Noll presented the plans for the next edition of the ILRS Annual Report series (2002 summary). The next report will be much shorter and thus could serve as the basis for the ILRS contribution to the CSTG Annual Report. Each coordinator/chair will be asked to provide a one-page summary of the year's activity for his/her particular area. The 2001 ILRS Annual Report should be published shortly (awaiting the few last inputs).

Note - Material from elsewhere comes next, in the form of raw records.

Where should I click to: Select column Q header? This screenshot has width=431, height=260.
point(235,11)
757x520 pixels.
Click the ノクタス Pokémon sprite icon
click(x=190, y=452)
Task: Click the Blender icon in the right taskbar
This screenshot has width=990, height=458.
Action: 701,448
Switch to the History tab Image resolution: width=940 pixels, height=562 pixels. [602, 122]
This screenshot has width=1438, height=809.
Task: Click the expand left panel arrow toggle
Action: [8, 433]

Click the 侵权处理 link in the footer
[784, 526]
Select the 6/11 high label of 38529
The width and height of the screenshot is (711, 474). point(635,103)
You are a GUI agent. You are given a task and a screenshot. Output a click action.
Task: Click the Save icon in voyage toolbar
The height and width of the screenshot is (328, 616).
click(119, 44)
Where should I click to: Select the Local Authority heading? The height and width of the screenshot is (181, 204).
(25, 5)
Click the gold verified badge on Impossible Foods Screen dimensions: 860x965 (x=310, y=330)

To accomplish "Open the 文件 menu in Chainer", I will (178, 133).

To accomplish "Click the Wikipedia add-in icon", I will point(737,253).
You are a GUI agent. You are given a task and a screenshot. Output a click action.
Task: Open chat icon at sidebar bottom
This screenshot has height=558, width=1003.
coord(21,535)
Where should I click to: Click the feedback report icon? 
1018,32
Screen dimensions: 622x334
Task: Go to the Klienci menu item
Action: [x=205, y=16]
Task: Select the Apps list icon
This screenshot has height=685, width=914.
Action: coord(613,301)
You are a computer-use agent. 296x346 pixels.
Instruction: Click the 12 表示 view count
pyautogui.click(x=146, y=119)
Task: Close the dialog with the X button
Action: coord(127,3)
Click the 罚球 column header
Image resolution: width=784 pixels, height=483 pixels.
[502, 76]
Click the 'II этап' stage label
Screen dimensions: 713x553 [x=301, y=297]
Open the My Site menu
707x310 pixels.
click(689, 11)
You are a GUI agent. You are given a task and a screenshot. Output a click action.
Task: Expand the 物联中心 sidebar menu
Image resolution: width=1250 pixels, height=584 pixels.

The floor was opened for nominations for chair of the ILRS Governing Board (Pearlman, Noll, Schutz and Drewes are not eligible). Pearlman nominated Gurtner, seconded by Appleby; Gurtner accepted the nomination and was unanimously elected for the next two-year term. (Note: on October 10, Giuseppe Bianco was elected as EUROLAS president; he will replace Wolfgang Schlueter as EUROLAS representative to the ILRS Governing Board; Gurtner will continue as the second representative from EUROLAS). Noomen was nominated and elected as coordinator of the AWG; Shelus was nominated and elected as deputy coordinator. Carter was nominated and elected as coordinator of the MWG; Kunimori was nominated and elected as deputy coordinator. Kirchner and Schreiber were nominated for chair of the NEWG; Kirchner was voted as coordinator. Schreiber was nominated and elected as deputy coordinator. Seemueller was nominated and elected as coordinator of the DFPWG; McGarry was nominated and elected as deputy coordinator. Appleby was asked to continue as head of the Signal Processing WG. Greene will be asked to be on the NEWG.

Station Qualification Issue

The station qualification topic was discussed briefly. A major stumbling block has been the specific listing of stations in the associate category. The AWG recommended that all stations should be listed in the ILRS documentation, with core and participating network stations denoted as such. In the absence of the Russian and Chinese delegations, the topic was deferred.

The meeting was closed at 3:00.

Respectfully submitted,
Carey Noll, Secretary, ILRS Central Bureau.